DFB-Präsident Zwanziger lehnt die Aufstockung der Zweiten Liga ab
Abstieg bleibt Abstieg

Der Geschäftsführende Präsident des Deutschen Fußball-Bundes (DFB), Theo Zwanziger, hat Plänen einer Aufstockung von Spielklassen als Folge des Manipulations- und Wettskandals eine klare Absage erteilt.

HB/dpa FRANKFURT. "Laut Grundlagenvertrag dürfen maximal 36 Clubs der Bundesliga und der 2. Bundesliga angehören", erklärte Zwanziger am Mittwoch in einer DFB-Mitteilung. Der DFB-Chef reagierte damit auf Erwägungen von Vereinen aus der 2. Liga, wegen des Wettskandals den Abstieg für diese Saison auszusetzen oder die Abstiegsregelung zu ändern.

Rot-Weiß Essen hatte eine Auf- und Abstiegsregelung mit einer Relegationsrunde der vier letztplatzierten Clubs zur Ermittlung von nur zwei Absteigern vorgeschlagen. Mit vier Aufsteigern aus der Regionalliga sollte die 2. Liga in der Saison 2005/2006 mit 20 Vereinen spielen.

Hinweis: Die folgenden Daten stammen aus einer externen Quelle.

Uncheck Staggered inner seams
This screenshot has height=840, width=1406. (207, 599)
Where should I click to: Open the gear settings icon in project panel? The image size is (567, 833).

Auch Rainer Koch, der Vorsitzende des DFB-Sportgerichts, hatte sich nach der Verhandlung im Fall Karlsruher SC/MSV Duisburg gegen derartige Überlegungen gewandt. Der DFB will sich auf seinem außerordentlichen Bundestag am 28. April mit der sportpolitischen Aufarbeitung des Wettskandals und der Sicherung des Spielbetriebes in der nächsten Saison befassen.